Peter Pantaleo, the former managing partner of Verner, Liipfert, Bernhard, McPherson and Hand (now a part of Piper Rudnick), says the salary increases "put an absurd amount of pressure on associates [and fostered a] notion of shut up and produce." Pantaleo remembers the old days when law firms focused on associate training and career development, and where every associate who was dedicated to the firm and worked hard could make partner.

"That was the biggest trade-off," he says of the new salaries. "Now it's a job and you get paid a lot of money and no one wants to worry about your future." Law firms now see associates much more as fungible units of production instead of potential future partners.

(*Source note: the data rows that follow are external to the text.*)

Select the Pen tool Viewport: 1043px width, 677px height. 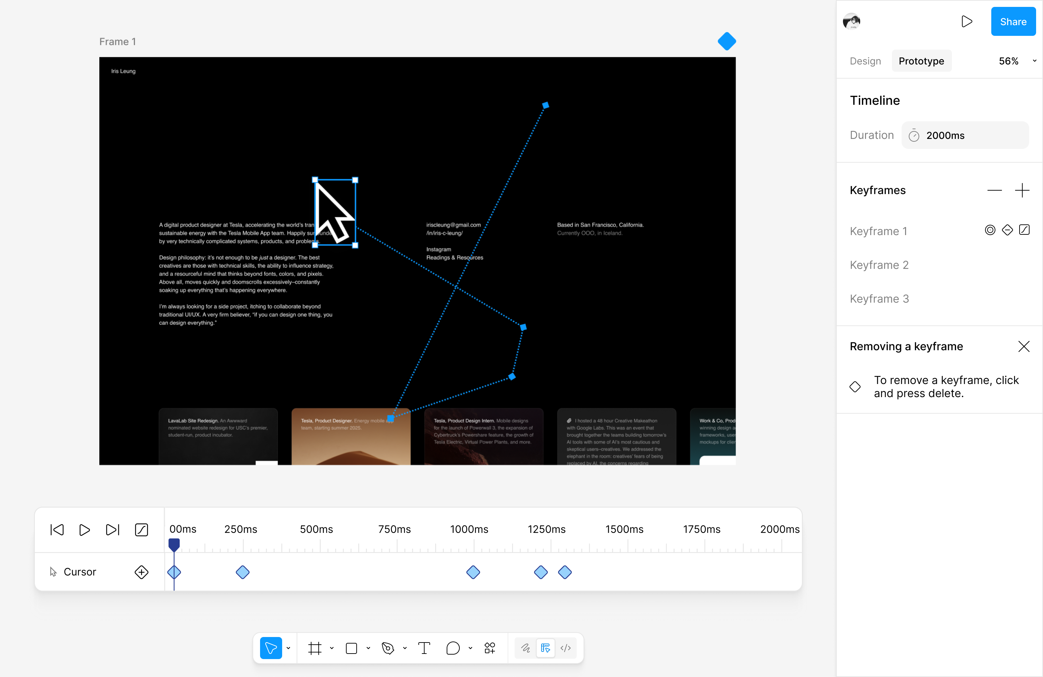point(388,648)
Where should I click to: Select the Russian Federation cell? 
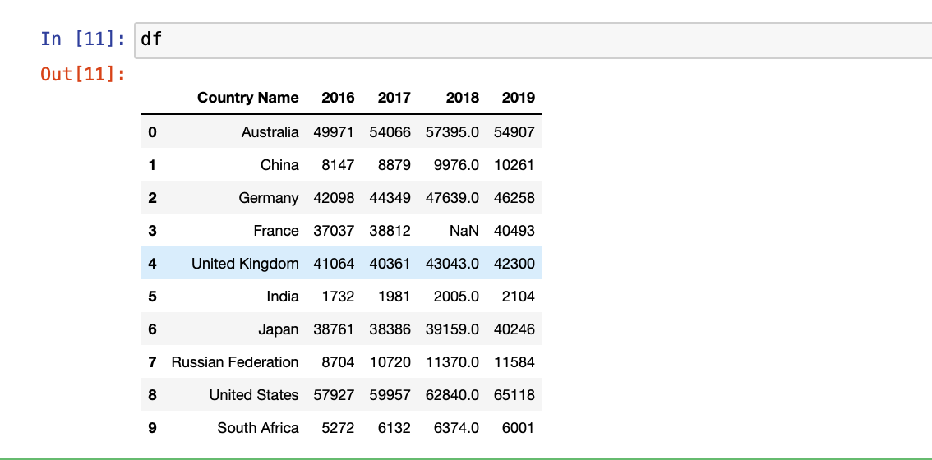tap(235, 362)
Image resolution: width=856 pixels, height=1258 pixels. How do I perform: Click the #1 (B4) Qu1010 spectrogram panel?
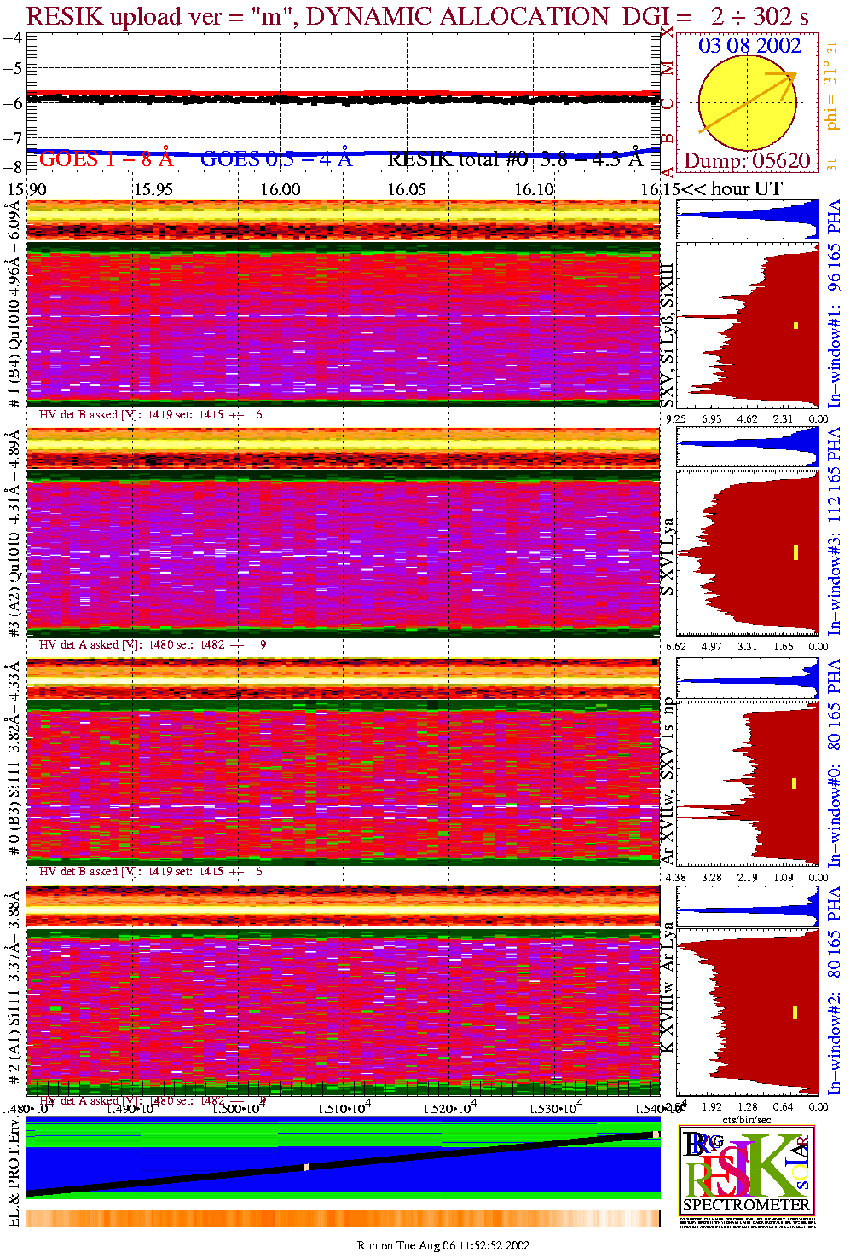click(x=344, y=324)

Most of the first-year associates will burn out and leave after only a few years, so firms want to get as much work out of them in the time they are there, Pantaleo observes. At the same time, since most of the junior associates will leave, the firms don't feel the same need to invest time or energy in training and grooming them as future partners.

Besides the disposable-associate attitude, many firms that had "target" billable hours but no required amount changed their minds and started to require a certain number of billable hours.

Reed Russell, an associate at Akin Gump Strauss Hauer & Feld, remembers that Akin Gump instituted a 2,000 billable hours requirement after the salary jump. And Plotkin says that Covington abandoned its no-billables requirement and instituted a "benchmark" of 1,950 hours in the wake of the salary increases. He stresses that the target is a soft one, not a requirement. . . .

I toot my own horn. You frickin' people are crazy. Details, once again, are here.